The Zoroastrian community makes an outstanding contribution to this work of interfaith relations and service to our communities. When the most reverend Primate the Archbishop of Canterbury visited the community, as the noble Lord, Lord Bilimoria, mentioned, he explored very creatively the way in which the Zoroastrian community, although small in number, has had, as he said, a vocation throughout history to help different perspectives, cultures and religions interpret themselves to one another. That is part of the power of the noble Lord’s nice image of the sugar and the milk. It is true in Iranian and Indian contexts, and I can testify to the Zoroastrian community’s contribution in our own context today, helping that sweetness and improving the quality of relationships. The community is small in number but very effective.
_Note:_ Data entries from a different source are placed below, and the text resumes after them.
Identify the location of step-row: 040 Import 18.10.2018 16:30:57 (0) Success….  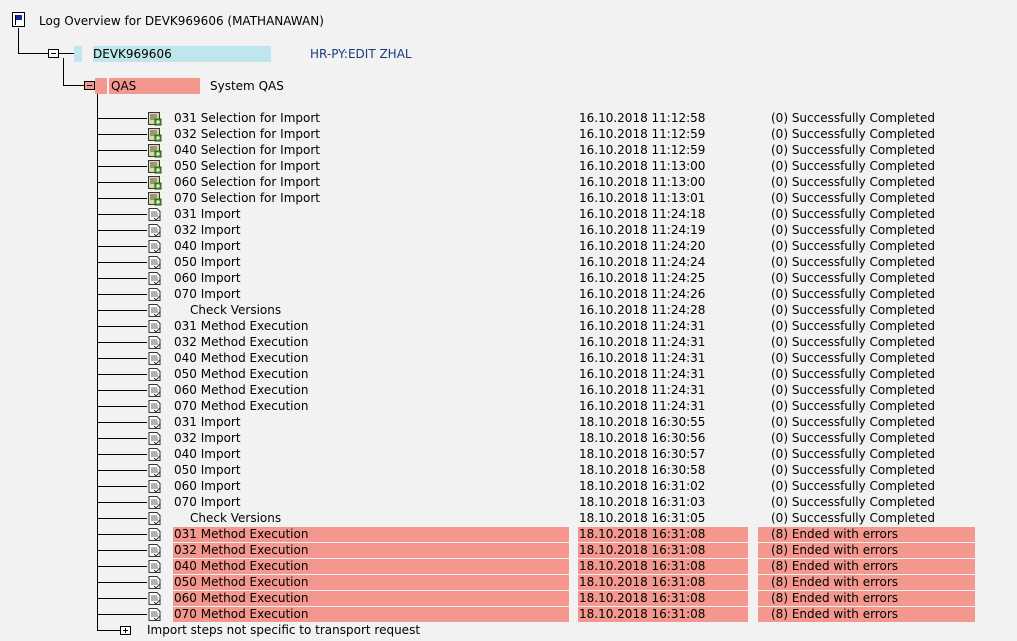
(508, 455).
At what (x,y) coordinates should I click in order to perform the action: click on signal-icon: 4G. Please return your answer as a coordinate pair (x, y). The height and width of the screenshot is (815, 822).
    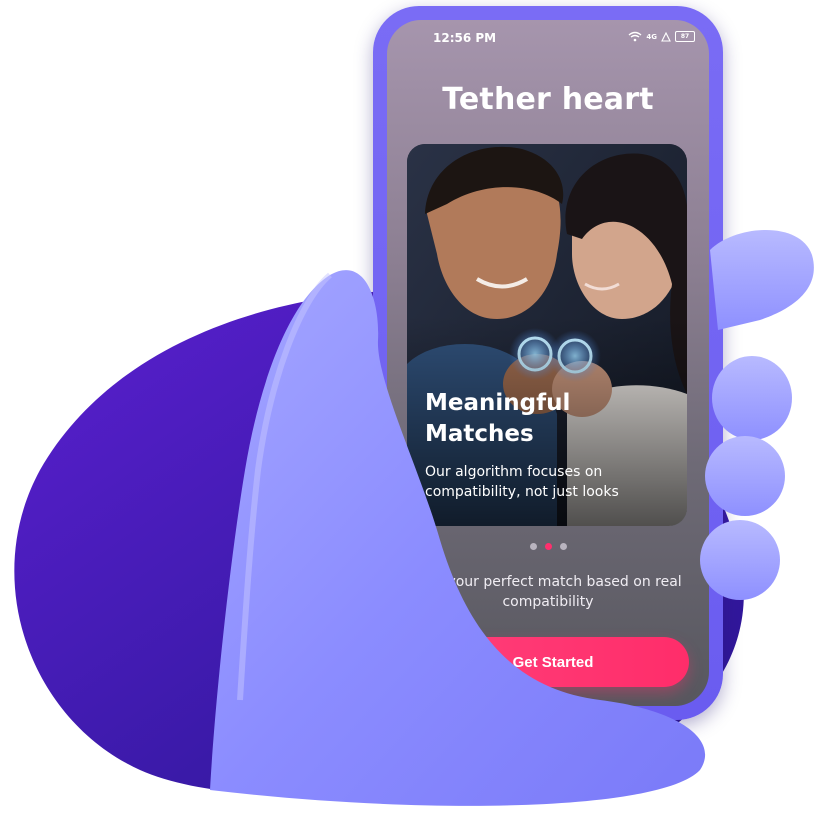
    Looking at the image, I should click on (652, 36).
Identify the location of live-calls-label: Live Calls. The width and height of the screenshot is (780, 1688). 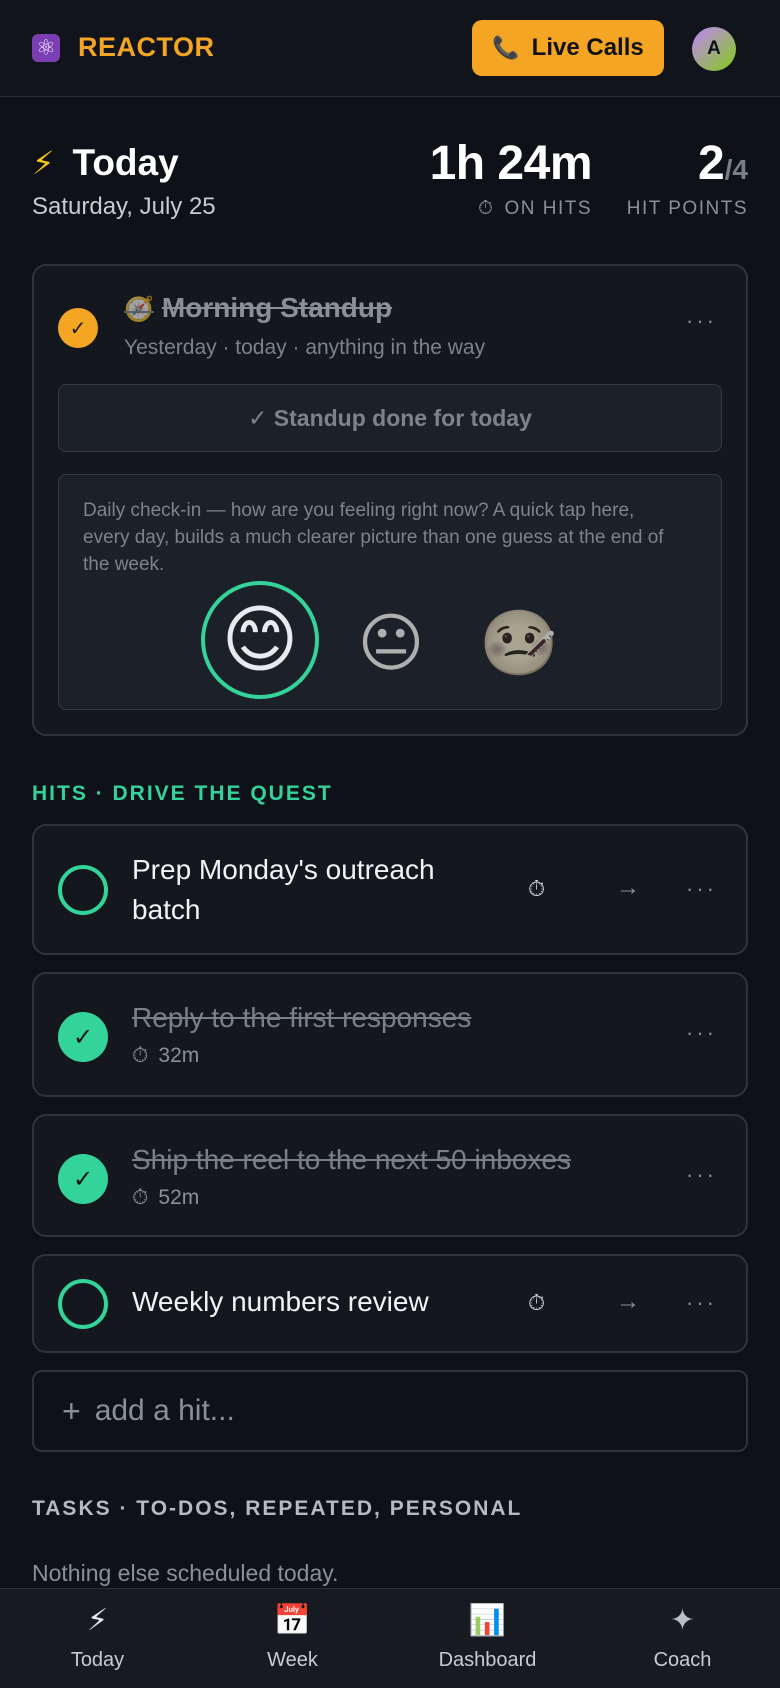
(588, 48).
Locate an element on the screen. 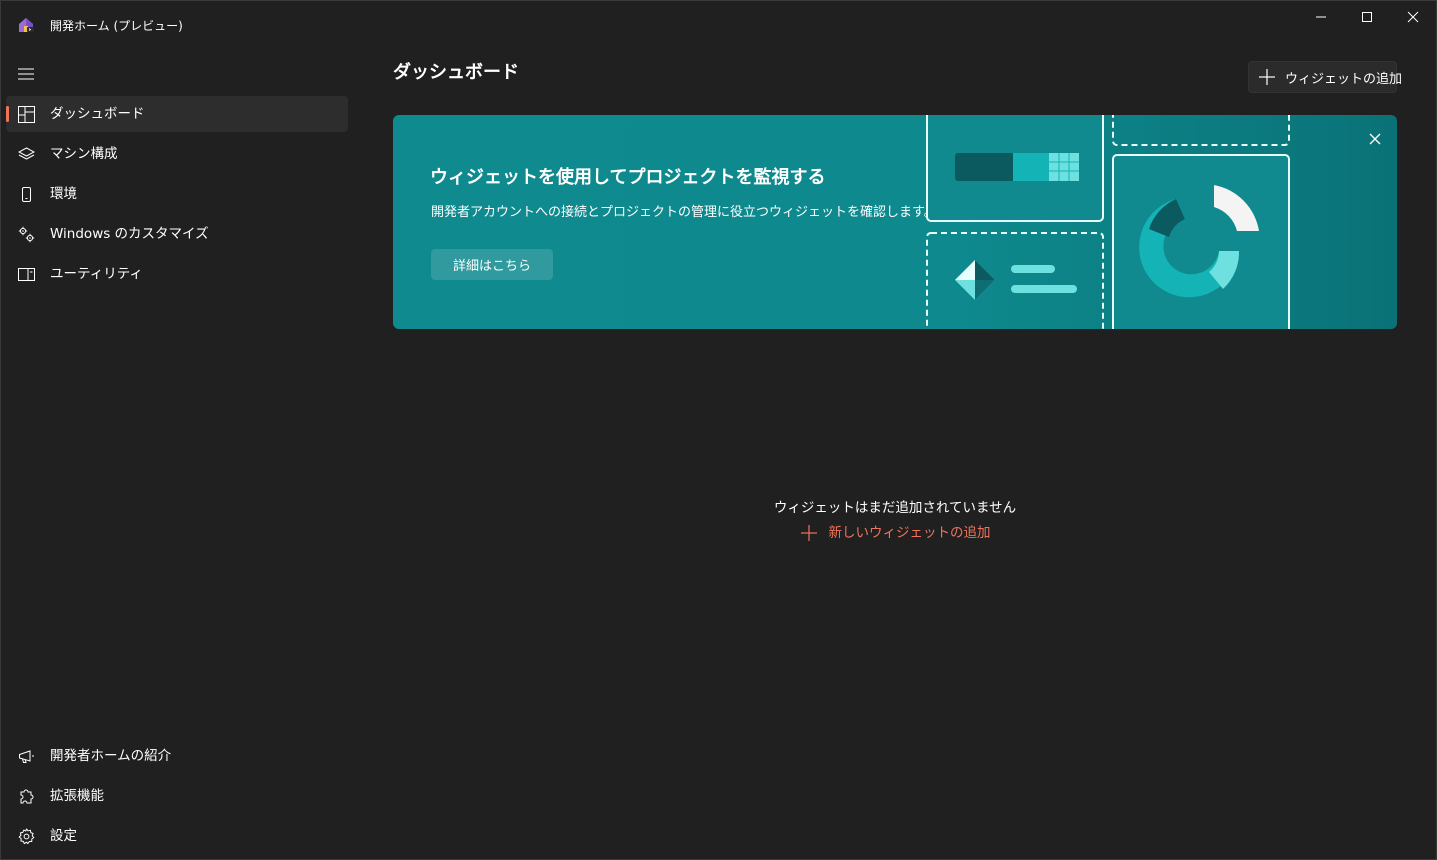 The width and height of the screenshot is (1437, 860). widgets-illustration-icon is located at coordinates (1108, 222).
Those of us who are privileged to lead Prayers in this place often receive requests for the Psalm that begins:

“I will lift up mine eyes”.

That indicates to me a deep instinct in all of us, with varying degrees and various sources of faith, for a recognition that there is something in our hearts that seeks what we would call “the transcendent”—a greater horizon and a greater possibility than we can grab, tangibly, in this life. Yet it motivates us to set out as the noble Lord described in the foundation of Zoroastrianism and the way in which it has developed.

We need to take seriously that faith and desire for a greater horizon, a greater connectedness, as deep in all human hearts. I hope that the Government will continue to recognise the importance of faith in that spirit and the bigger horizon that it offers, and continue to support organisations, such as the Inter Faith Network, which seek to encourage that spirit in which there is a hopefulness and a trustfulness that our world so badly needs when division is so magnified and so destructive.

I thank the noble Lord very much for sponsoring and introducing this debate, and for his very powerful and helpful speech. I congratulate him on this wonderful 150th anniversary.